EXERCISE GOAL: Write the number of lines in the material below that contain "computer", with no other words.
'''
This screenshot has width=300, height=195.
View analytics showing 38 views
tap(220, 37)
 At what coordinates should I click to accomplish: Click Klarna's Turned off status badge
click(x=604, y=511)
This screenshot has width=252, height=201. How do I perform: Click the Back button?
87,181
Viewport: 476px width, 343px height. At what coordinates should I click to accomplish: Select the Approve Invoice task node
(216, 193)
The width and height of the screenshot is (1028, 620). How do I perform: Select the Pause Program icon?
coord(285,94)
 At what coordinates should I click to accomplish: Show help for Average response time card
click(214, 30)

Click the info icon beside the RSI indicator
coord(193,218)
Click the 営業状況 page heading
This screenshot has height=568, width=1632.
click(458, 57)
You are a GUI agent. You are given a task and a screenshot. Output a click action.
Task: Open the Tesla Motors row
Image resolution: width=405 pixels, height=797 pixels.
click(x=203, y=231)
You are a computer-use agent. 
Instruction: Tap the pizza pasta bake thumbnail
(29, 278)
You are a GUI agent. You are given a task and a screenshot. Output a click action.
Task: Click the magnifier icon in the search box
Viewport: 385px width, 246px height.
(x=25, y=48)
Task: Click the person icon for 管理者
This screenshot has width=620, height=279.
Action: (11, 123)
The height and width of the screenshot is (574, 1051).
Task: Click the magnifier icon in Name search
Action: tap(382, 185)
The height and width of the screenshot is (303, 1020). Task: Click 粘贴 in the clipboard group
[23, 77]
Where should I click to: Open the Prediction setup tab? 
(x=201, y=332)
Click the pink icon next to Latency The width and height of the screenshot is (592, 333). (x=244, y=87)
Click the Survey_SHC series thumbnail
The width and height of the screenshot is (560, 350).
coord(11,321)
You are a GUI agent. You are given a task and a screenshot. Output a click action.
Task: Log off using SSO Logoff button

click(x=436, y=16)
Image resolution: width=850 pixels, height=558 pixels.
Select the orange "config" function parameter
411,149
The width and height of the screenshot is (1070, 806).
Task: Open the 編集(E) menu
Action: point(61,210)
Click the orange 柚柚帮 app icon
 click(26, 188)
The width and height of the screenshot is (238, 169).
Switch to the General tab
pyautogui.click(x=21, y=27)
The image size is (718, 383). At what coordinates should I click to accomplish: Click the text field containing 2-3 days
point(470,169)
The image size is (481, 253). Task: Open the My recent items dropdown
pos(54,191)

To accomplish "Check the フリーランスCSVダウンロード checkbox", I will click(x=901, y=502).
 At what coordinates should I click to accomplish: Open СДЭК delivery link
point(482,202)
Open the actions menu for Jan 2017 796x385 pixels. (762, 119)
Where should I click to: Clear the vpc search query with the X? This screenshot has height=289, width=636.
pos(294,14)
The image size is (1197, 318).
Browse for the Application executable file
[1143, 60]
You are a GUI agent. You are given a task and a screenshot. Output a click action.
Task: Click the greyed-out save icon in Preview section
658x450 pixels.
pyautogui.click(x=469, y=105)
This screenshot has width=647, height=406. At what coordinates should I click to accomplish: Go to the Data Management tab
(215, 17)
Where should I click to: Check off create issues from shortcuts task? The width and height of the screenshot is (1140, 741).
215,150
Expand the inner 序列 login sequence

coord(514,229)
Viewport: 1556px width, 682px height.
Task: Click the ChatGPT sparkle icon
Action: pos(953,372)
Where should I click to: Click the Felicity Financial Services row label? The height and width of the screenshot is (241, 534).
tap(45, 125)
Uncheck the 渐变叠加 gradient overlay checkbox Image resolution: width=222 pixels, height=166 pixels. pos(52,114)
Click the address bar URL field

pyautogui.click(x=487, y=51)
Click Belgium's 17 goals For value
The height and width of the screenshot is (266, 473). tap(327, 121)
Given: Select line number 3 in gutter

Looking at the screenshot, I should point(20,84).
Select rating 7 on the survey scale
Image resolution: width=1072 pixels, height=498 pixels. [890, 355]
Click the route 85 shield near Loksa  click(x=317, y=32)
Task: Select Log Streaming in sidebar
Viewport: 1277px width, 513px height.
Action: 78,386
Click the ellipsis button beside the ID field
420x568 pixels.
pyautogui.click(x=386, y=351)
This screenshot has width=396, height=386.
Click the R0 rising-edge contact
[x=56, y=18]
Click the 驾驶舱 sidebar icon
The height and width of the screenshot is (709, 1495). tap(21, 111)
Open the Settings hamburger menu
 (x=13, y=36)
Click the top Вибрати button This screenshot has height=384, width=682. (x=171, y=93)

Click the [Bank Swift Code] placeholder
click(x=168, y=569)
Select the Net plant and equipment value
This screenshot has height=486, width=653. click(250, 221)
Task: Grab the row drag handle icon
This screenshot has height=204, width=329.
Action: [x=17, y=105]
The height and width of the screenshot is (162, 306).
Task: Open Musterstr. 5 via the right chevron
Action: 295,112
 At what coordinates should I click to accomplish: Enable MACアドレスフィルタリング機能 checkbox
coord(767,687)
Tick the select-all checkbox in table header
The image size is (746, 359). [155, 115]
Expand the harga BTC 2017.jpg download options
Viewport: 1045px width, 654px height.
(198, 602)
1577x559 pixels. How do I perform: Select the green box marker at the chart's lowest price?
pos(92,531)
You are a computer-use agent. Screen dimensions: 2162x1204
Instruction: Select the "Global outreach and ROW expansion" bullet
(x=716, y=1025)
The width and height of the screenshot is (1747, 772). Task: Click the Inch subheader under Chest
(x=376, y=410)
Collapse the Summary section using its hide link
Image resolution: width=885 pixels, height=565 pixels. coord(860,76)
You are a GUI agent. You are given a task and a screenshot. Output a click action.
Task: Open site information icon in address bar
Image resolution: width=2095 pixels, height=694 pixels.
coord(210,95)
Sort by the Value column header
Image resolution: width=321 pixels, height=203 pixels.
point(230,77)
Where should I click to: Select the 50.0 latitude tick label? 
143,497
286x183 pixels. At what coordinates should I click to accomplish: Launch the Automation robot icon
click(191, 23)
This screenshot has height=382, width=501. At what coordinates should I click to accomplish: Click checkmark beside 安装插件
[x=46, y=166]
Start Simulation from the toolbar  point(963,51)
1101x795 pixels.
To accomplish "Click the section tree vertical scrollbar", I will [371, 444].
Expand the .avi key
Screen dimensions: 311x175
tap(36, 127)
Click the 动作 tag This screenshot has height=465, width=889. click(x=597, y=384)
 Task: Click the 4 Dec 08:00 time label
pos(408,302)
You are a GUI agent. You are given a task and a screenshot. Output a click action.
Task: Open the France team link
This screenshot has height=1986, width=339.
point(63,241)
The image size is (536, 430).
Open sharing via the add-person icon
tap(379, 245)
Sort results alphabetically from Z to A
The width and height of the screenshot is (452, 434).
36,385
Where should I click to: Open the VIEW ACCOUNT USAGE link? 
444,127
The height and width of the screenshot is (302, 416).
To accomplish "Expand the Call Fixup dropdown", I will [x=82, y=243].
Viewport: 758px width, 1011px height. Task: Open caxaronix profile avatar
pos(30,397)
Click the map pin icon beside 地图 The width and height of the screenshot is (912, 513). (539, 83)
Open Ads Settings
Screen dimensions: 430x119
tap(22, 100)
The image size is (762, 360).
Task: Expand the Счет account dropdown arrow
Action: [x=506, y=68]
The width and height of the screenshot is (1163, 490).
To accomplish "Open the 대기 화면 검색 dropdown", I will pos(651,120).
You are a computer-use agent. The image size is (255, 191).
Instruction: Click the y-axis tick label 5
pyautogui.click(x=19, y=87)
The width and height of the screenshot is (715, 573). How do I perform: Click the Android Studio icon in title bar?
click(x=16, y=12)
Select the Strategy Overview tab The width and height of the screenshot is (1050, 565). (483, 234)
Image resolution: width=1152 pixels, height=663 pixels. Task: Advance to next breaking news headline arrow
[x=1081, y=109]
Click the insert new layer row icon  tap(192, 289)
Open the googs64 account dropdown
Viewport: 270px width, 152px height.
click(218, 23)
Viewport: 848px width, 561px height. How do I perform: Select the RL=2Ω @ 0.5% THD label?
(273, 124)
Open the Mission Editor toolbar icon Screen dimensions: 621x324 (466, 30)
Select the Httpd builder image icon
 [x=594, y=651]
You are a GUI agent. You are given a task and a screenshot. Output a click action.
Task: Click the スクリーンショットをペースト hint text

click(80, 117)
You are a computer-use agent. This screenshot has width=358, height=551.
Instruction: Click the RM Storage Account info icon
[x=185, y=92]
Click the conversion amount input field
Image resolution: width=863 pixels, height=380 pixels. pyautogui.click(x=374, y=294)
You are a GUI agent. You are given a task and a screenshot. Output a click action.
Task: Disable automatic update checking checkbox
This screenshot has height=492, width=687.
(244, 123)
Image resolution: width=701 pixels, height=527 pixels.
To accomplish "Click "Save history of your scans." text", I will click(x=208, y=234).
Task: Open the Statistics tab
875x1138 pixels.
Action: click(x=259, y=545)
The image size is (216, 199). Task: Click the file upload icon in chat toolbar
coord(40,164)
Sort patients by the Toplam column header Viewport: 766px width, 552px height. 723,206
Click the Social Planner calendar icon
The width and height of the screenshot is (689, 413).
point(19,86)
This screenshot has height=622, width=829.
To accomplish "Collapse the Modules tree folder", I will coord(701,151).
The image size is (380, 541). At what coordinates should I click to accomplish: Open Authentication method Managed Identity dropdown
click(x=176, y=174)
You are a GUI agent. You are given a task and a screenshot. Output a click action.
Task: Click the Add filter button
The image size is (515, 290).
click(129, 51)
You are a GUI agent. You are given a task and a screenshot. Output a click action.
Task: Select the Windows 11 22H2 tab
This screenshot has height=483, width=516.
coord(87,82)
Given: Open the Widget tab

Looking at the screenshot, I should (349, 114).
'''
TASK SOLUTION: 4